» WORK TO DO
Can you rewrite the material below as a Markdown table with two columns, Row and Line, putting each line in its own numbered row and leaving out blank lines?

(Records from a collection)
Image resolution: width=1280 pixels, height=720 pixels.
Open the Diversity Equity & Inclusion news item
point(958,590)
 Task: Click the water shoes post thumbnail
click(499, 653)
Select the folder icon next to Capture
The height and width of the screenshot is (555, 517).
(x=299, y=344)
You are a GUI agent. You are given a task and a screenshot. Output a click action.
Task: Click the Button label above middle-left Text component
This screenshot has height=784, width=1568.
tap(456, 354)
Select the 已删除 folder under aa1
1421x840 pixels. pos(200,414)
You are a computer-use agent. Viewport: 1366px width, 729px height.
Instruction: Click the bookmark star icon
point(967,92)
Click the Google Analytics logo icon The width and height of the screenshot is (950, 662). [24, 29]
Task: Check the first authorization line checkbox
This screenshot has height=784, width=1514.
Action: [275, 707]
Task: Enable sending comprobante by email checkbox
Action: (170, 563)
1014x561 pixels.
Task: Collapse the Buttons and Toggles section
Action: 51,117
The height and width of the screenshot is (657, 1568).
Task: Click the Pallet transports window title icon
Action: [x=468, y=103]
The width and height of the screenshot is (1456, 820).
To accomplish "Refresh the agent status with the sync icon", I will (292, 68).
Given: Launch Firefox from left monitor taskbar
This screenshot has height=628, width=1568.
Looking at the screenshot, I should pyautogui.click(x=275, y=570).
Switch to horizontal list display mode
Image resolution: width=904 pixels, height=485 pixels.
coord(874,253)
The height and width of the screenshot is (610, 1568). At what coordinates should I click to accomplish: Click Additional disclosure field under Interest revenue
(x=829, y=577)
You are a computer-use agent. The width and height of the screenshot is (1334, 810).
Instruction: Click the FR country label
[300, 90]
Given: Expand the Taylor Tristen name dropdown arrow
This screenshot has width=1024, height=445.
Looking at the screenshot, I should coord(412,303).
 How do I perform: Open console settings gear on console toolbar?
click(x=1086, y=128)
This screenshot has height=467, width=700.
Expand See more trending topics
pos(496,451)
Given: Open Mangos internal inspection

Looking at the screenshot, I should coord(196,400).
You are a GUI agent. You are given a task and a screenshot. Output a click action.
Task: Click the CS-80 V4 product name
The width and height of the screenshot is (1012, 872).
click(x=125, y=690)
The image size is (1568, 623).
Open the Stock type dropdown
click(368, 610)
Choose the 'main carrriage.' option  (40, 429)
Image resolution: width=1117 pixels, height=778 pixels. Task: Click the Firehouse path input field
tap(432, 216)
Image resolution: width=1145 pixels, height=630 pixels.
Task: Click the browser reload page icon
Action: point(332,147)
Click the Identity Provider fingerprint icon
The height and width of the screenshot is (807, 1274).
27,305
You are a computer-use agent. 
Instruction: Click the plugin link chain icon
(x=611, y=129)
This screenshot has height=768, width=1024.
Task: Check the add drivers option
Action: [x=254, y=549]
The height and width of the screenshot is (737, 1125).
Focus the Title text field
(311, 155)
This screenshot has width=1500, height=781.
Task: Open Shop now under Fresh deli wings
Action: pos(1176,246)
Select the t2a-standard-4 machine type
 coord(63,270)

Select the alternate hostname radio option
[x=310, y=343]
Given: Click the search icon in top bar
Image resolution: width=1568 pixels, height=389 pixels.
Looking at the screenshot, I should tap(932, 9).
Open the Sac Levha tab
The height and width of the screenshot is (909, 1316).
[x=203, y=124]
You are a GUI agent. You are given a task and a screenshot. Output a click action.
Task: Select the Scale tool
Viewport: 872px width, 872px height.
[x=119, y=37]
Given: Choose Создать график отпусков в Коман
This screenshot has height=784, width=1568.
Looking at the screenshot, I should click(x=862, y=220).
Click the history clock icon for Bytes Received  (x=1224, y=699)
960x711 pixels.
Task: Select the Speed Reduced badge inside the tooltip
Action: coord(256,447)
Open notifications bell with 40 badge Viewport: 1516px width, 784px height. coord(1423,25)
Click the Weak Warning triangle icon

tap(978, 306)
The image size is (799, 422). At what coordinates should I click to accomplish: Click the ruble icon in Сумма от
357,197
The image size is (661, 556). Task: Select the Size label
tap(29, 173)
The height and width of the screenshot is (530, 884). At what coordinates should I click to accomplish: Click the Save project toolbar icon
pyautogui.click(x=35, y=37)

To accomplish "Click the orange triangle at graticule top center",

» RESULT
| Row | Line |
|---|---|
| 1 | Image resolution: width=1280 pixels, height=720 pixels. |
| 2 | Open the Diversity Equity & Inclusion news item |
| 3 | point(958,590) |
| 4 |  Task: Click the water shoes post thumbnail |
| 5 | click(499, 653) |
| 6 | Select the folder icon next to Capture |
| 7 | The height and width of the screenshot is (555, 517). |
| 8 | (x=299, y=344) |
| 9 | You are a GUI agent. You are given a task and a screenshot. Output a click action. |
| 10 | Task: Click the Button label above middle-left Text component |
| 11 | This screenshot has height=784, width=1568. |
| 12 | tap(456, 354) |
| 13 | Select the 已删除 folder under aa1 |
| 14 | 1421x840 pixels. pos(200,414) |
| 15 | You are a computer-use agent. Viewport: 1366px width, 729px height. |
| 16 | Instruction: Click the bookmark star icon |
| 17 | point(967,92) |
| 18 | Click the Google Analytics logo icon The width and height of the screenshot is (950, 662). [24, 29] |
| 19 | Task: Check the first authorization line checkbox |
| 20 | This screenshot has height=784, width=1514. |
| 21 | Action: [275, 707] |
| 22 | Task: Enable sending comprobante by email checkbox |
| 23 | Action: (170, 563) |
| 24 | 1014x561 pixels. |
| 25 | Task: Collapse the Buttons and Toggles section |
| 26 | Action: 51,117 |
| 27 | The height and width of the screenshot is (657, 1568). |
| 28 | Task: Click the Pallet transports window title icon |
| 29 | Action: [x=468, y=103] |
| 30 | The width and height of the screenshot is (1456, 820). |
| 31 | To accomplish "Refresh the agent status with the sync icon", I will (292, 68). |
| 32 | Given: Launch Firefox from left monitor taskbar |
| 33 | This screenshot has height=628, width=1568. |
| 34 | Looking at the screenshot, I should pyautogui.click(x=275, y=570). |
| 35 | Switch to horizontal list display mode |
| 36 | Image resolution: width=904 pixels, height=485 pixels. |
| 37 | coord(874,253) |
| 38 | The height and width of the screenshot is (610, 1568). At what coordinates should I click to accomplish: Click Additional disclosure field under Interest revenue |
| 39 | (x=829, y=577) |
| 40 | You are a computer-use agent. The width and height of the screenshot is (1334, 810). |
| 41 | Instruction: Click the FR country label |
| 42 | [300, 90] |
| 43 | Given: Expand the Taylor Tristen name dropdown arrow |
| 44 | This screenshot has width=1024, height=445. |
| 45 | Looking at the screenshot, I should coord(412,303). |
| 46 |  How do I perform: Open console settings gear on console toolbar? |
| 47 | click(x=1086, y=128) |
| 48 | This screenshot has height=467, width=700. |
| 49 | Expand See more trending topics |
| 50 | pos(496,451) |
| 51 | Given: Open Mangos internal inspection |
| 52 | Looking at the screenshot, I should coord(196,400). |
| 53 | You are a GUI agent. You are given a task and a screenshot. Output a click action. |
| 54 | Task: Click the CS-80 V4 product name |
| 55 | The width and height of the screenshot is (1012, 872). |
| 56 | click(x=125, y=690) |
| 57 | The image size is (1568, 623). |
| 58 | Open the Stock type dropdown |
| 59 | click(368, 610) |
| 60 | Choose the 'main carrriage.' option  (40, 429) |
| 61 | Image resolution: width=1117 pixels, height=778 pixels. Task: Click the Firehouse path input field |
| 62 | tap(432, 216) |
| 63 | Image resolution: width=1145 pixels, height=630 pixels. |
| 64 | Task: Click the browser reload page icon |
| 65 | Action: point(332,147) |
| 66 | Click the Identity Provider fingerprint icon |
| 67 | The height and width of the screenshot is (807, 1274). |
| 68 | 27,305 |
| 69 | You are a computer-use agent.  |
| 70 | Instruction: Click the plugin link chain icon |
| 71 | (x=611, y=129) |
| 72 | This screenshot has height=768, width=1024. |
| 73 | Task: Check the add drivers option |
| 74 | Action: [x=254, y=549] |
| 75 | The height and width of the screenshot is (737, 1125). |
| 76 | Focus the Title text field |
| 77 | (311, 155) |
| 78 | This screenshot has width=1500, height=781. |
| 79 | Task: Open Shop now under Fresh deli wings |
| 80 | Action: pos(1176,246) |
| 81 | Select the t2a-standard-4 machine type |
| 82 |  coord(63,270) |
| 83 | Select the alternate hostname radio option |
| 84 | [x=310, y=343] |
| 85 | Given: Click the search icon in top bar |
| 86 | Image resolution: width=1568 pixels, height=389 pixels. |
| 87 | Looking at the screenshot, I should tap(932, 9). |
| 88 | Open the Sac Levha tab |
| 89 | The height and width of the screenshot is (909, 1316). |
| 90 | [x=203, y=124] |
| 91 | You are a GUI agent. You are given a task and a screenshot. Output a click action. |
| 92 | Task: Select the Scale tool |
| 93 | Viewport: 872px width, 872px height. |
| 94 | [x=119, y=37] |
| 95 | Given: Choose Создать график отпусков в Коман |
| 96 | This screenshot has height=784, width=1568. |
| 97 | Looking at the screenshot, I should click(x=862, y=220). |
| 98 | Click the history clock icon for Bytes Received  (x=1224, y=699) |
| 99 | 960x711 pixels. |
| 100 | Task: Select the Speed Reduced badge inside the tooltip |
| 101 | Action: coord(256,447) |
| 102 | Open notifications bell with 40 badge Viewport: 1516px width, 784px height. coord(1423,25) |
| 103 | Click the Weak Warning triangle icon |
| 104 | tap(978, 306) |
| 105 | The image size is (799, 422). At what coordinates should I click to accomplish: Click the ruble icon in Сумма от |
| 106 | 357,197 |
| 107 | The image size is (661, 556). Task: Select the Size label |
| 108 | tap(29, 173) |
| 109 | The height and width of the screenshot is (530, 884). At what coordinates should I click to accomplish: Click the Save project toolbar icon |
| 110 | pyautogui.click(x=35, y=37) |
| 111 | To accomplish "Click the orange triangle at graticule top center", |